I've also started work on my County Collectors piece for the Delaware County Open Studio Tour. All participating artists were given a 6" square panel frame to make a piece especially for the tour. These are all to be priced at $75, which gives buyers the opportunity to get a piece of original art for a reasonable price (especially if it's by an artist who usually charges a lot!)
I think I was feeling inspired by my visit this week to the exhibit "Robert Rauschenberg: Among Friends" at MOMA, because I decided to turn the panel frame around so it's more like a little shadowbox and I can play with making the piece more 3D. I keep dabbling in doing some pieces that are more 3D but haven't made much progress, so this is a good opportunity to have the pressure of an external deadline to make sure I finish something! Some of the elements are locked in, but I'm still playing with different elements for the interior of the box. I like the thread, but the one I used in the last photo is definitely too thick and not the right color. But overall I'm happy with how this is going so far!

**Prompt 1**
Please swap "Subscriptions" for "Notifications" in the records starting at the line containing "Viewport: 1414px width, 666px" and ending at the line containing "Action: tap(697, 28)", and return those lines otherwise unchanged.

**Saved data entries**
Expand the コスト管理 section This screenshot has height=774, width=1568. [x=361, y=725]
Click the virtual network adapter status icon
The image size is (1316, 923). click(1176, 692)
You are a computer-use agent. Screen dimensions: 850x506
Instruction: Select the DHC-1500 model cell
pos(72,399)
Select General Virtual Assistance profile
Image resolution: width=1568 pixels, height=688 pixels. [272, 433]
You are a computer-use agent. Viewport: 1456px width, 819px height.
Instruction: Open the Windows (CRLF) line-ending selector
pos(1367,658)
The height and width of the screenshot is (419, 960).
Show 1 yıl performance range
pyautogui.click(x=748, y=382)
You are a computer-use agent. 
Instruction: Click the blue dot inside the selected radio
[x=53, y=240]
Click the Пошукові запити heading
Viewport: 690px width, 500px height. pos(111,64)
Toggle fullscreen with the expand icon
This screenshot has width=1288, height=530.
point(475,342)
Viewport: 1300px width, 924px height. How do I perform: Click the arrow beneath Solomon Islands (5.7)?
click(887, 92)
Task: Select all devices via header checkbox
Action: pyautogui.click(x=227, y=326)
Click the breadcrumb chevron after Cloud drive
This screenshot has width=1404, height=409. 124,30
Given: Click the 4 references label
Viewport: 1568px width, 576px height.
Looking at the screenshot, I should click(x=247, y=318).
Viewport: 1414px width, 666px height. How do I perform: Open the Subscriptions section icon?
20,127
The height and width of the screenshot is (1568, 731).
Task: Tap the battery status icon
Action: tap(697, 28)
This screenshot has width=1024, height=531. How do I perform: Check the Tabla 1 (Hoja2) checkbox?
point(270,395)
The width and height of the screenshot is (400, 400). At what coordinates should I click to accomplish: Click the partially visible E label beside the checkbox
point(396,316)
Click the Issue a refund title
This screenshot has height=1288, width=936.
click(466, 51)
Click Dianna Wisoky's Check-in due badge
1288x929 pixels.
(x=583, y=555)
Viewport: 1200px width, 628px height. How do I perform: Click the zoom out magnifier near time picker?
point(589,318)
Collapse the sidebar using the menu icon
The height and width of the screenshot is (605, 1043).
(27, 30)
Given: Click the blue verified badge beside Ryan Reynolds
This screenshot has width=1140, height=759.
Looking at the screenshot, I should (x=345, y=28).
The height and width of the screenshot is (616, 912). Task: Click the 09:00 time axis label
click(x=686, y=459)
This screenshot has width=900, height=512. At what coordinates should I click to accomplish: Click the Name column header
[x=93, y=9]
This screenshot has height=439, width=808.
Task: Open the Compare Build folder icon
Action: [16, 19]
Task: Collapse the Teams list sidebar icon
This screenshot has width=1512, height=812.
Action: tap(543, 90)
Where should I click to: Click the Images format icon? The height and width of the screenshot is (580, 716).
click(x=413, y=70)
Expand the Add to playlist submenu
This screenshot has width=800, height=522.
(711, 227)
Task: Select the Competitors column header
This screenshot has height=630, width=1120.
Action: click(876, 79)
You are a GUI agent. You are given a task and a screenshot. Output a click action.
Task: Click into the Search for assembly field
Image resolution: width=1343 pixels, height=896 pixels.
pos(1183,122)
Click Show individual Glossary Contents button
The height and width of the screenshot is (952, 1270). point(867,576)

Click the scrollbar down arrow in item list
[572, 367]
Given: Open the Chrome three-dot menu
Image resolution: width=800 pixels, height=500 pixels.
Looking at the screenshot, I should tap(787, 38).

**Prompt 2**
List the proper names in the studio tour text for the piece being made, the tour, the exhibit and the museum.

**Written reply 1**
Viewport: 1414px width, 666px height. How do I perform: Open the Notifications section icon?
20,127
The height and width of the screenshot is (1568, 731).
Task: Tap the battery status icon
Action: tap(697, 28)

**Written reply 2**
County Collectors
Delaware County Open Studio Tour
Robert Rauschenberg: Among Friends
MOMA